Required work
Beginning at the top of the data below, restate every line word for word until the line containing "Image resolution: width=555" has been included, and omit the pictures.

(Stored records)
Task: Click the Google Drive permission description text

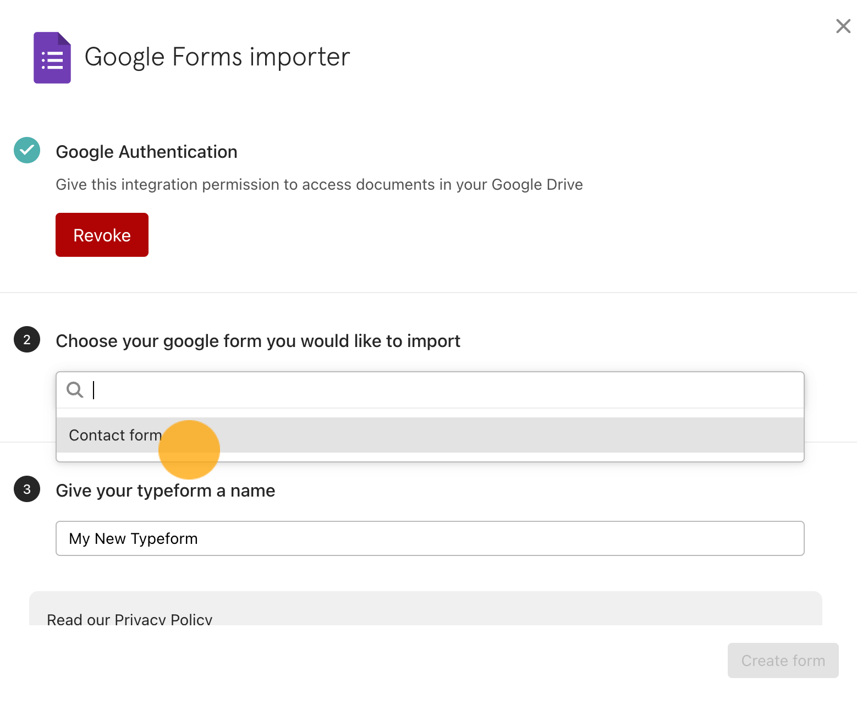Action: click(x=319, y=185)
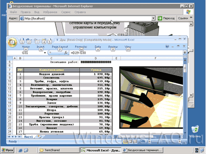Click the insert new worksheet tab icon
The image size is (206, 154).
[x=40, y=137]
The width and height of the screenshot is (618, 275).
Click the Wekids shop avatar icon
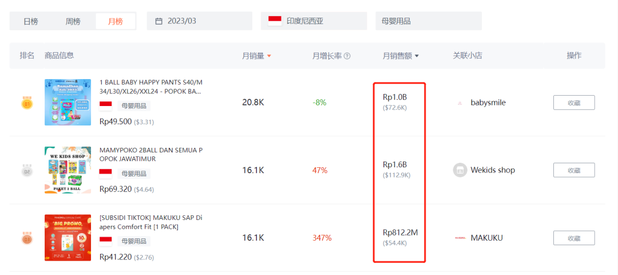click(x=459, y=170)
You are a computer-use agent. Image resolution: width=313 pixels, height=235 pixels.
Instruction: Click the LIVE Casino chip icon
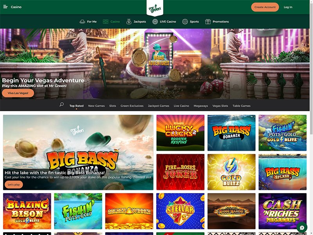point(155,22)
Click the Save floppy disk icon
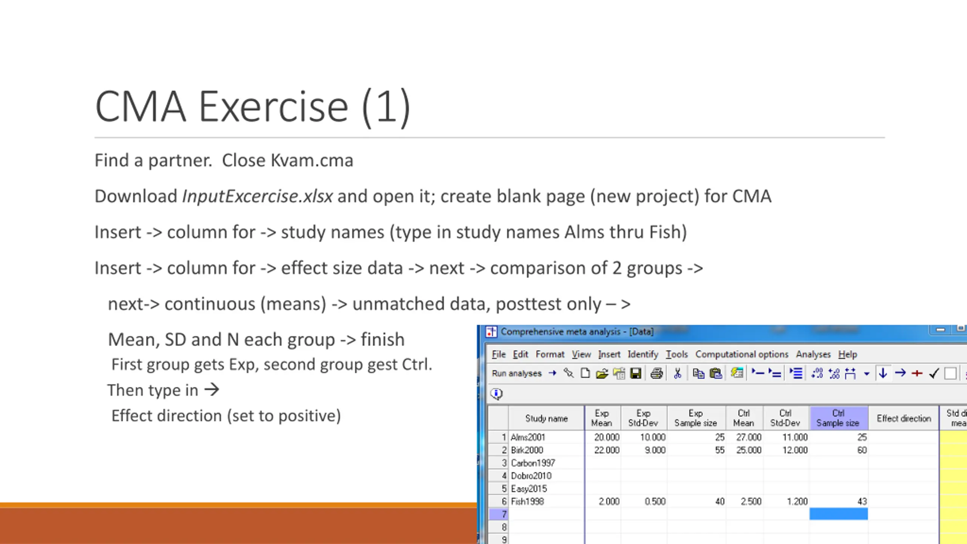The image size is (967, 544). pyautogui.click(x=636, y=374)
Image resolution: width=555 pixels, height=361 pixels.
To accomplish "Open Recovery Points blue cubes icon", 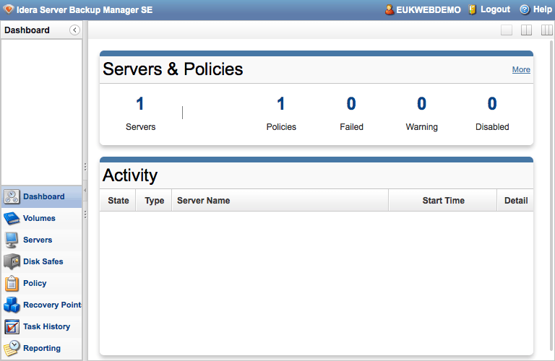I will point(12,305).
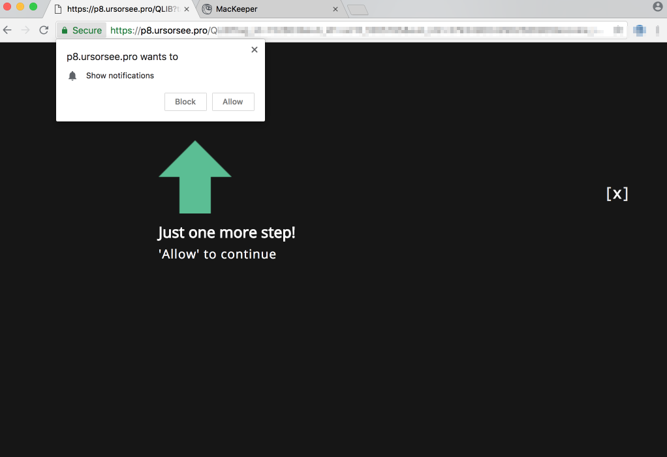667x457 pixels.
Task: Click the bell icon beside Show notifications
Action: (x=72, y=76)
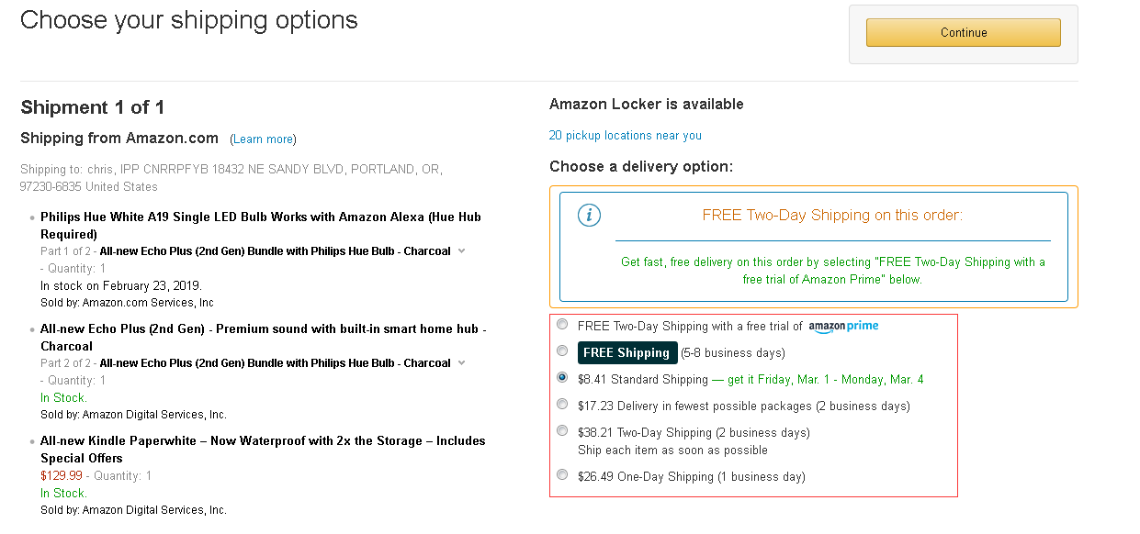Select FREE Two-Day Shipping with Prime trial
The image size is (1140, 534).
click(562, 324)
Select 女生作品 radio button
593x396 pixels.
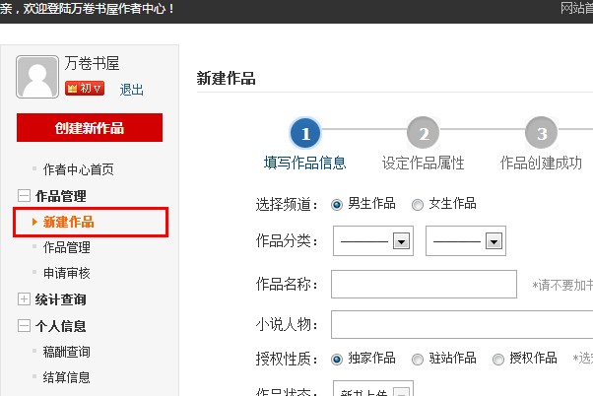click(x=418, y=204)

Output for this task
Task: Click the Google Drive permission description text

Action: click(x=319, y=185)
Click the insert new worksheet tab icon
The image size is (206, 154).
[x=40, y=137]
The width and height of the screenshot is (618, 275).
Click the Wekids shop avatar icon
click(x=459, y=170)
You are a computer-use agent. Image resolution: width=313 pixels, height=235 pixels.
Instruction: Click the LIVE Casino chip icon
point(155,22)
Click the Save floppy disk icon
The image size is (967, 544). pyautogui.click(x=636, y=374)
Image resolution: width=555 pixels, height=361 pixels.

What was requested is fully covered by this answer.